The Wax Conspiracy

Wrestling in parallel with Rowdy Red

Smoking another cigarette underneath the bleachers, a burly man in red pants and suspenders looks on to the bowels of the dirt pit. Two old wrestlers going at it with a crowd in the stands kicking up an orange dust. The squared circle bounces around the sound of throwing a guy's foot into the punch. The smoker is Rowdy Red, a wrestler on the circuit and hanging in the shadows trying to "pick up some notes on how they move" and work out some counters.

An interview starts with an introduction, maybe even a hello. When you're passing through while working a booth for a no-kill shelter, you end up standing near a guy in a colourful outfit and lobbing questions to see how far you can tease answers. That any come back is close enough to call it cordial. That it keeps happening is almost legitimate.

The tractor pull is dead and done. Thick black smog from the exhausts give way to the night and once again to the sounds of a dunk tank clown berating a kid on his weight, his face and the way he smells. You can taste the silt on your tongue at the Clinton County Fair. Just like any other county fair that sells a spool of flour coated in powdered sugar for five dollars.

First of the wrestling matches features an old man taking on someone about 15 years his junior. And even then they both look tired in sweat, ready to cash in their 20 minutes on the mat for another day.

Back at the bleachers and watching on, Red continues answering. There is more than an arm's length between, and no one's facing the other. Off to check with the booth and then back again and the man is still there. When he's not, he soon returns. So the questions keep coming.

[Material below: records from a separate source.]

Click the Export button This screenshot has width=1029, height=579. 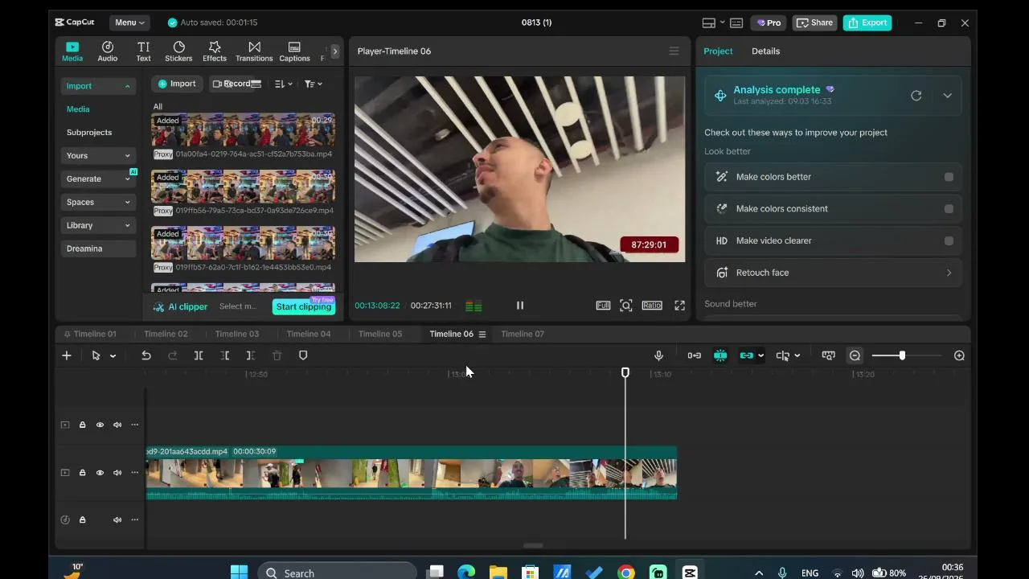[867, 23]
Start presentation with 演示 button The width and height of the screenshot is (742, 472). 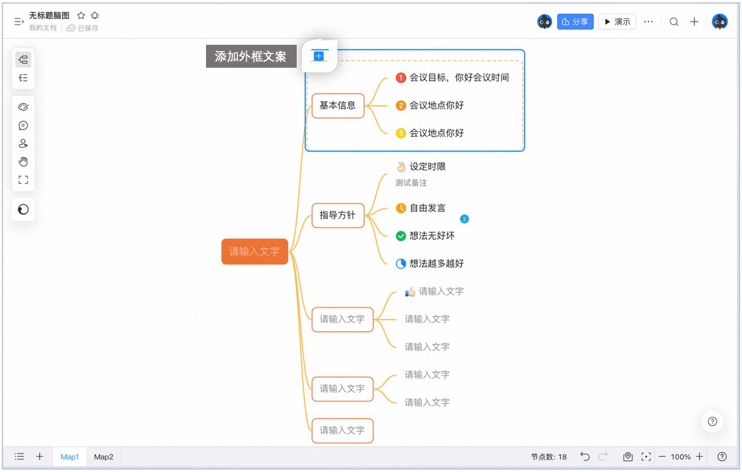(617, 22)
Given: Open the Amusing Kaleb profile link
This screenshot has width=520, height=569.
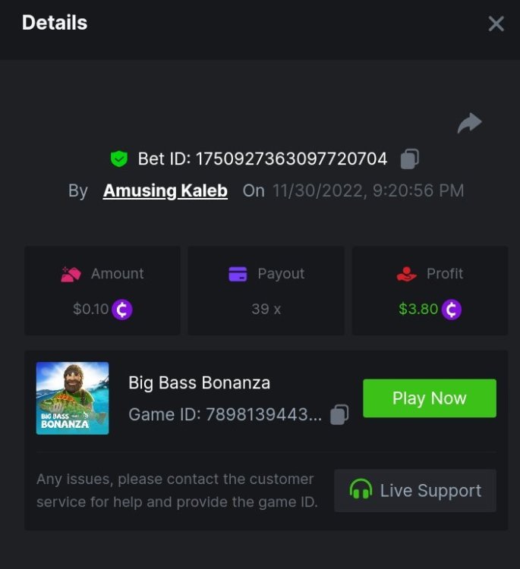Looking at the screenshot, I should 165,190.
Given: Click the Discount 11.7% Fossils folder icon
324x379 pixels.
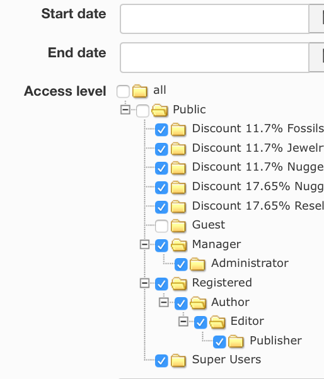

Rowdy Red underneath the stands
Suited up and ready to throw down

Neck fused (twice), bones broken, all the usual bruises and injuries. By day, working the chain at McDonald's. By the crook hook of night, he's chasing up reimbursement dockets and receipts and putting that odometer into another click as a small time wrestler. The day job allows him time away to do this. They're understanding and cooperative, he says.

Both the interviewer and subject leave for a bit, and then come back again, standing a little farther apart, still within earshot.

Given the choice between indoor and outdoor events he'd rather the open air arena so as to feel the breeze. There is no breeze tonight. Just a warm stale air and a dust that's drying up after the fire trucks hosed them down hours earlier.

Red has a small notebook of all the dates on the circuit. He's been chasing it for the last 27 years, with plans to tap out when he himself hits his 50th birthday.

Another drag, another stub.

Rowdy runs off to grab his signature green bow tie, a prop the size of a two fanned out hands. It's time to strut the mat and wrestle. The bow tie and the red hat are not on for long after the ding of the bell as sweat rains down upon his shirt. The face happens to look like Cody Underwood, the pyrotechnics expert from Tropic Thunder.

Red blasts the crowd, "Don't call me Opie!" and they naturally throw it back at him. Pressed earlier about taking a fall he skirts the question and says he wants to give the crowd a show.

The ref spends all of his time socialising with the crowd. Rowdy then has the chance to loosen his wrist straps, used to choke his opponent. Two wrist straps, coming apart at the wrap and the game goes into full pantomime mode. It's a throwback of villainous means. Before adding his litres of sweat to the wrestling mat as a fighter, he was a performer in the stripes. As a ref handing out brass knuckles to heels. That didn't last long.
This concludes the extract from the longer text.